**Data supplied**
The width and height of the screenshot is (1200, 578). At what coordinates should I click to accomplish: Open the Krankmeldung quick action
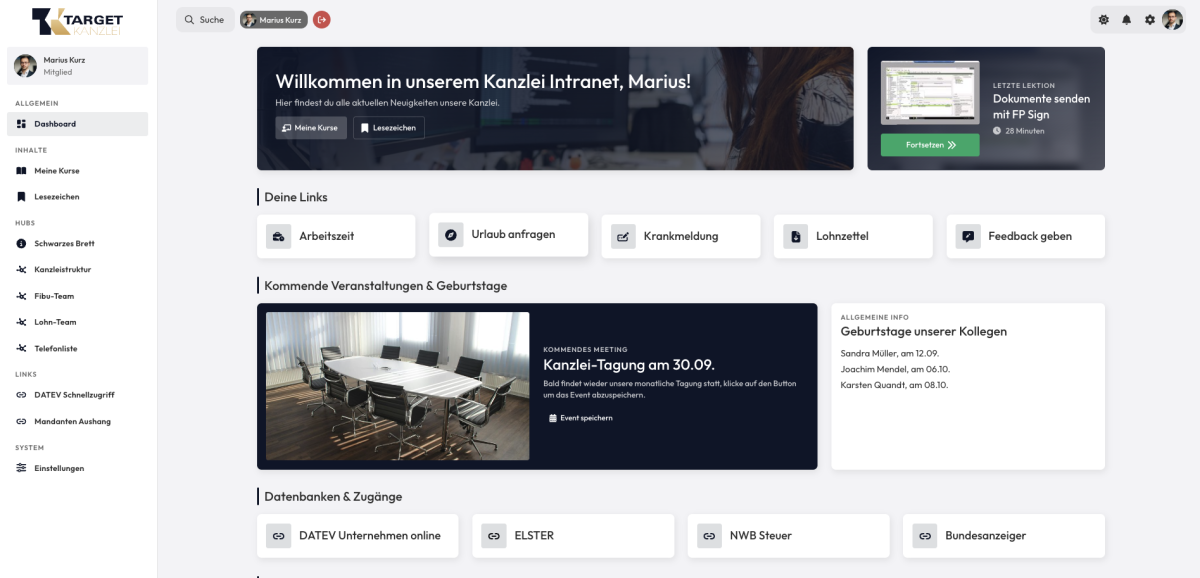click(x=681, y=236)
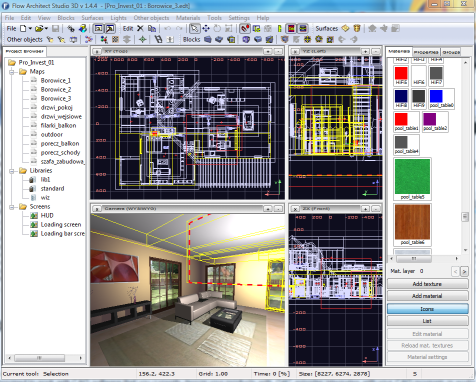Open the Materials menu

pyautogui.click(x=188, y=18)
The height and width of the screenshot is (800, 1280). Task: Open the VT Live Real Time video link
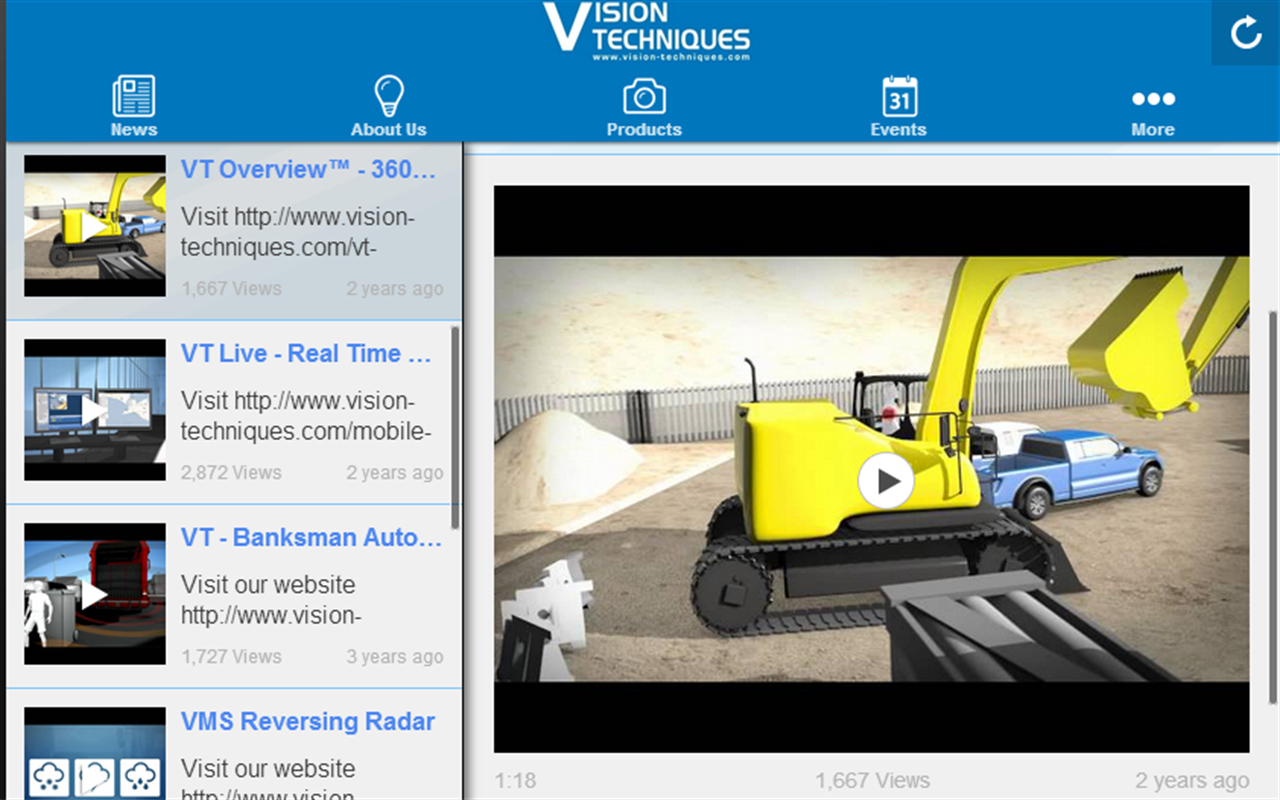click(306, 353)
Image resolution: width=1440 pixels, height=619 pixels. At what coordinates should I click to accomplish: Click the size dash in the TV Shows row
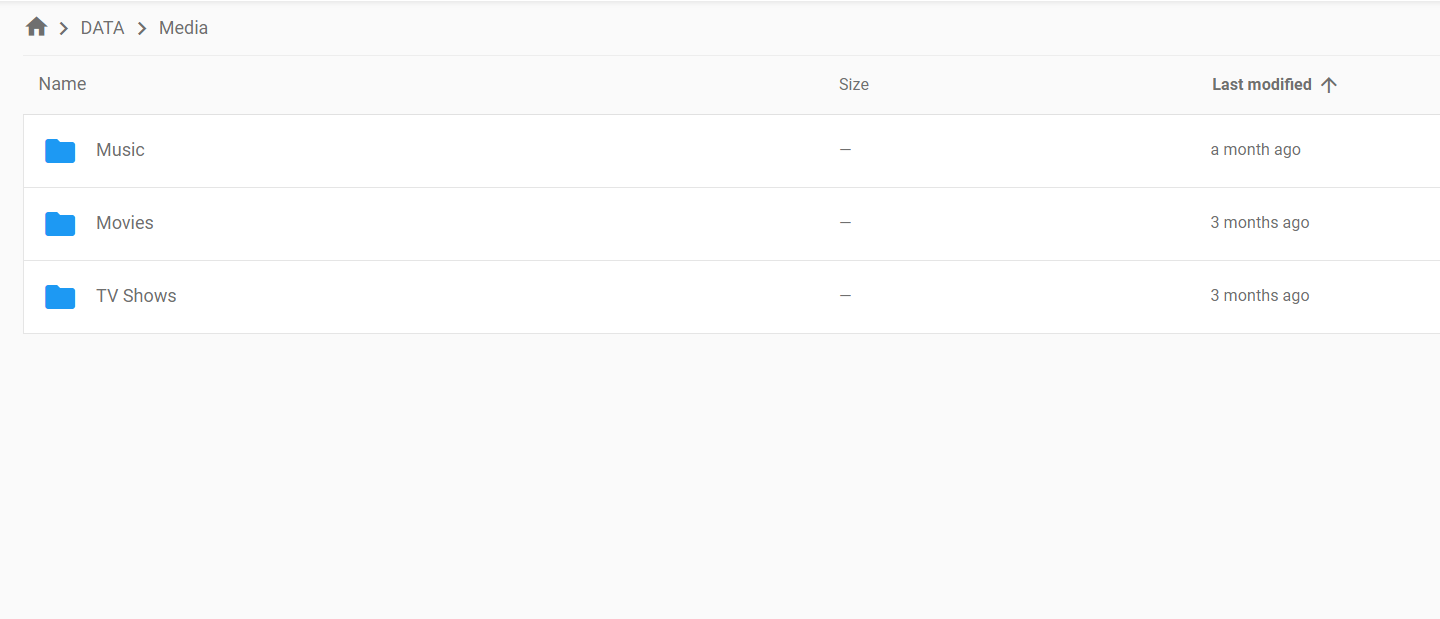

**Task requirements**
Leaving out the pictures, output the listing above exactly as given.

**Solution to this problem**
The width and height of the screenshot is (1200, 578). At what coordinates should I click to accomplish: Open the Krankmeldung quick action
click(x=681, y=236)
Open the Materials menu

pyautogui.click(x=188, y=18)
The height and width of the screenshot is (800, 1280). Task: Open the VT Live Real Time video link
click(306, 353)
Image resolution: width=1440 pixels, height=619 pixels. At what coordinates should I click to accomplish: Click the size dash in the TV Shows row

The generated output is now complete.